Primeiro: uma ciência é uma actividade laboratorial, fragmentária, que é interpretada em função da cena da 'realidade' a que os fenómenos pertencem: o divã é o laboratório psicanalítico em que se 'reduz' a cena (diz-se tudo o que vem à cabeça, por parvo ou indecente que seja, não se dissimula nada).
As principais ciências são sobre 'espécies': (átomos e moléculas em química); espécies biológicas em biologia; as diversas sociedades humanas nas c. sociais; as diversas línguas nas linguísticas.

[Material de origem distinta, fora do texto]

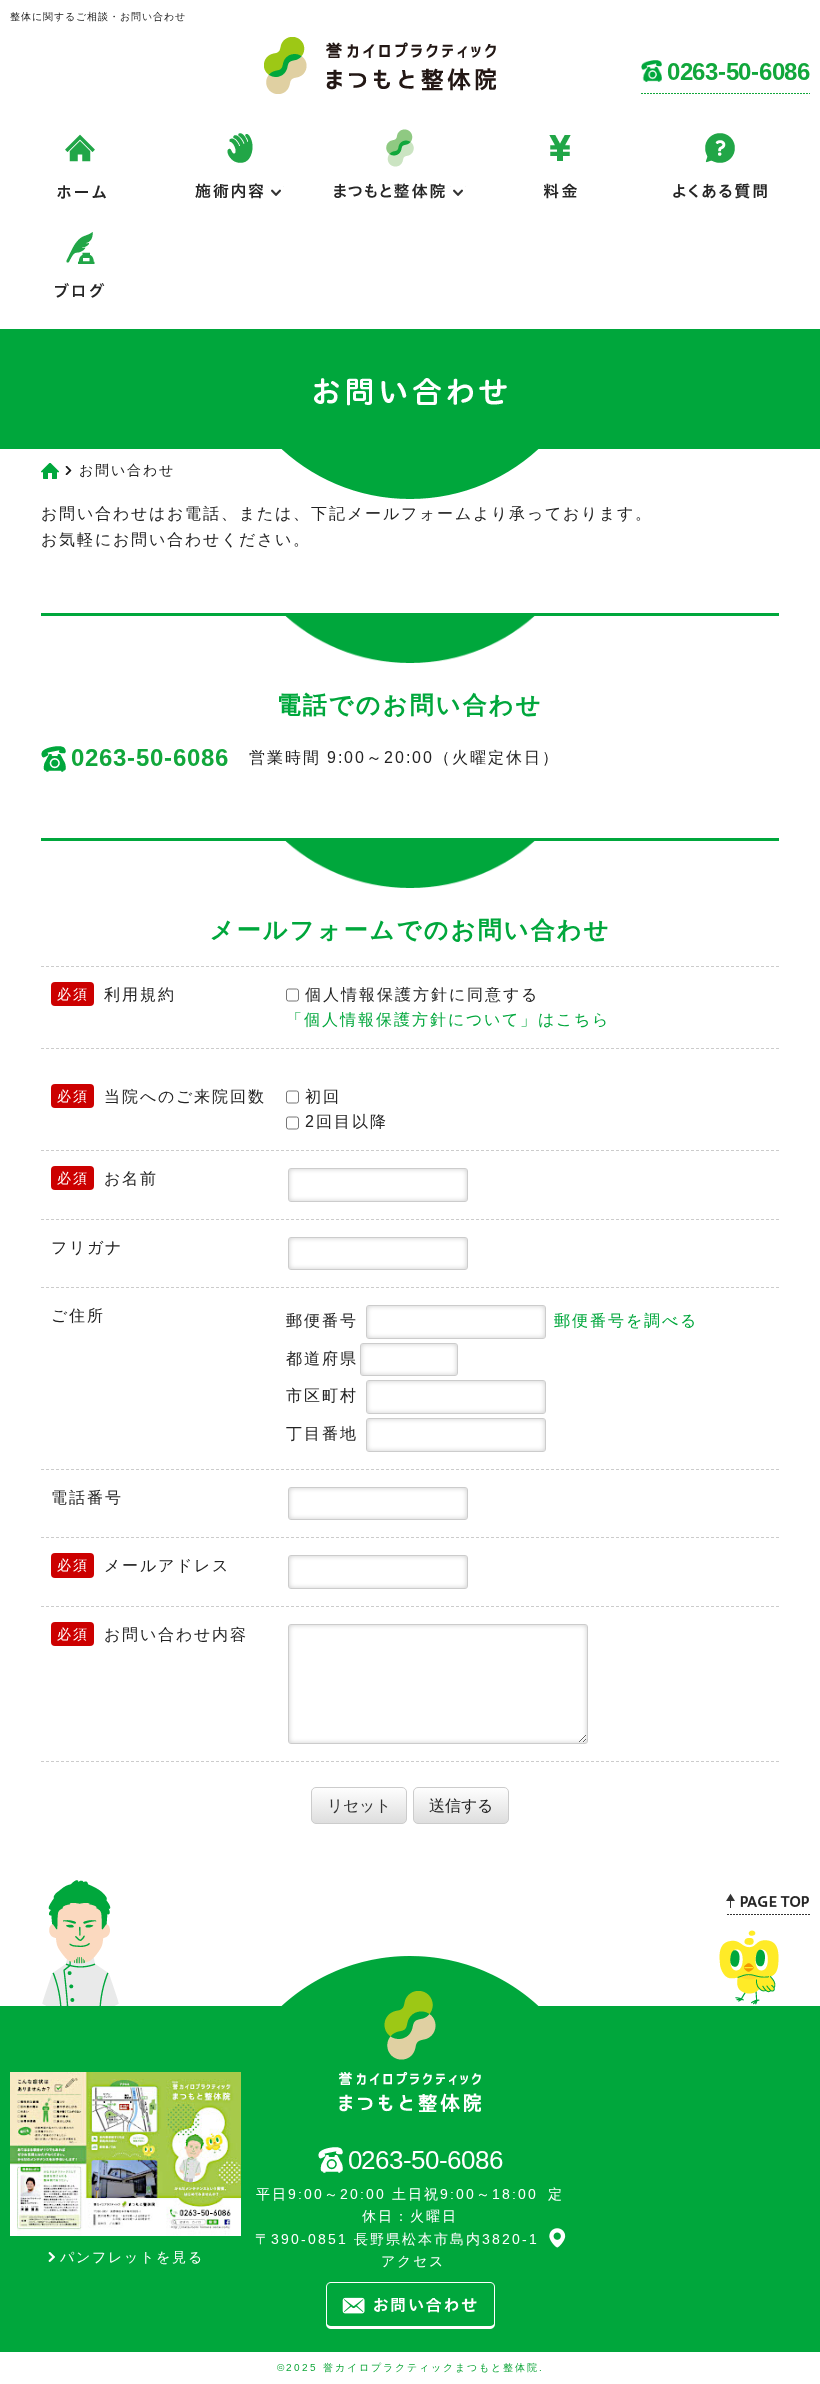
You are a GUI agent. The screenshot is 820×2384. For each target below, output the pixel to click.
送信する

A psicanálise não tem 'espécies', mas atravessa as três últimas, discurso, parentesco e lei social, sexualidade e alimentação.
A teoria das várias espécies, na perspectiva fenomenológica de Le Jeu des Sciences avec Heidegger et Derrida, implica um duplo laço entre a lei de reprodução geral das espéceis da cena e a lei de autoreprodução de cada singular, aquela dando esta como autonomia individual mas dissimulando-se; este duplo laço manifesta-se em duas formas de retiro em relação à cena, um estrito referente à energia (excepto na célula, que é diferente, constitutiva do "rasto vital") e um regulador da autonomia do ente singular na cena aleatória. Ora, a psicanálise é a única ciência que teorizou este duplo laço!
Enfim, como a caracterizar? como uma disciplina da medicina (regional), foi durante muito tempo só coisa de médicos, com a diferença em relação às outras regiões da medicina que não recorre a análises e medicamentos físico químicos, mas a uma relação discursiva. Pode ser comparada com a análises de discurso chamadas em tempos semióticas, de corpus narrativos ou poemas, ou de um texto singular já escrito (Barthes, S/Z) : semiótica experimental dum discurso singular, enquanto ele se faz em relação à energia sexual humana no seu laço à lei social.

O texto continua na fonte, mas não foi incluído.